--- SOURCE EXTRACT ---
====================

Note that both hydrogens attached to the nitrogen of the reaction are shown as explicit. Based on the SMIRKS rules, the expression [H:99] must be interpreted as SMILES, since the bonding to this node changes during the reaction. The expression [H:100] may be interpreted as SMARTS, since its bonding does not change in the reaction. Recall that in versions of the Daylight system prior to 4.51, [H] as SMARTS meant: "any atom with a single attached hydrogen", while in SMILES it is a lone explicit hydrogen.

These differences in interpretation would make SMIRKS unintelligible. Hence, a single change to SMARTS interpretation, for expressions of the form: [<weight>]H<charge><map>]. In SMARTS, these expressions now are interpreted as a hydrogen atom, rather than as any atom with one hydrogen attached. All other SMARTS hydrogen expressions retain their pre-4.51 meanings.

====================

--- STATED TASK A ---
Set down again, without any alteration, everything in the records from the line containing "Given: Open the 643 Views count" down to the line containing "will (x=246, y=463).", both of those lines included.

====================

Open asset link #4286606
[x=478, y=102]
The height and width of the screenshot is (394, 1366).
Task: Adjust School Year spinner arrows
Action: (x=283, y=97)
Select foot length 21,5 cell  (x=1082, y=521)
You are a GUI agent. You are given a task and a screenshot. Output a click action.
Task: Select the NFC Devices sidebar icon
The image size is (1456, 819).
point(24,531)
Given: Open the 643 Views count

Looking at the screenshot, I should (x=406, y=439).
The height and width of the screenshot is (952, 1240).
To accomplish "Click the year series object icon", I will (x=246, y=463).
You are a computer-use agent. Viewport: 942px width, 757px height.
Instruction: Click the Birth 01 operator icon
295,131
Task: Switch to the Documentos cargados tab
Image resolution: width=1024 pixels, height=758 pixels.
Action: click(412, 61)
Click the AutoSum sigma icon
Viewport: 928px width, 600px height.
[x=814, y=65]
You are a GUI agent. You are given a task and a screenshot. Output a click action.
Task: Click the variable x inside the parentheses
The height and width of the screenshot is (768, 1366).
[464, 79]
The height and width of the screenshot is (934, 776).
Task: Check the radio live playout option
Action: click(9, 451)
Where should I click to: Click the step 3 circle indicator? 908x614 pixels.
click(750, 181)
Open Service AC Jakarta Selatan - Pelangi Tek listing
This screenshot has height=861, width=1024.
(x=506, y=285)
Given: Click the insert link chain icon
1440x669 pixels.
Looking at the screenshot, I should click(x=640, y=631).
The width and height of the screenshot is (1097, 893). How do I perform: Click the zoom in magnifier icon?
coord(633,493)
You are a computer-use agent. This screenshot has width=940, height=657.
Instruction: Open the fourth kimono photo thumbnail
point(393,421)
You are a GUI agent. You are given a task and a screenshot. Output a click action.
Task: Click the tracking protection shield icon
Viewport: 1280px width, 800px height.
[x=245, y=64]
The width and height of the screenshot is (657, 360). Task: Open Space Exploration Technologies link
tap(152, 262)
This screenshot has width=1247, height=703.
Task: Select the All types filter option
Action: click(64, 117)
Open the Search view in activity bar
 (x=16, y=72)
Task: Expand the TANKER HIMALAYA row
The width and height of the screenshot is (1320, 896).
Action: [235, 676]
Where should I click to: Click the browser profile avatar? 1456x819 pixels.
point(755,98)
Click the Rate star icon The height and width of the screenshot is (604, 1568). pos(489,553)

====================

--- STATED TASK B ---
From the SMIRKS passage, extract verbatim everything from "These differences in" down to "their pre-4.51 meanings.".

--- PROBLEM SOLUTION A ---
Given: Open the 643 Views count

Looking at the screenshot, I should (x=406, y=439).
The height and width of the screenshot is (952, 1240).
To accomplish "Click the year series object icon", I will (x=246, y=463).

--- PROBLEM SOLUTION B ---
These differences in interpretation would make SMIRKS unintelligible. Hence, a single change to SMARTS interpretation, for expressions of the form: [<weight>]H<charge><map>]. In SMARTS, these expressions now are interpreted as a hydrogen atom, rather than as any atom with one hydrogen attached. All other SMARTS hydrogen expressions retain their pre-4.51 meanings.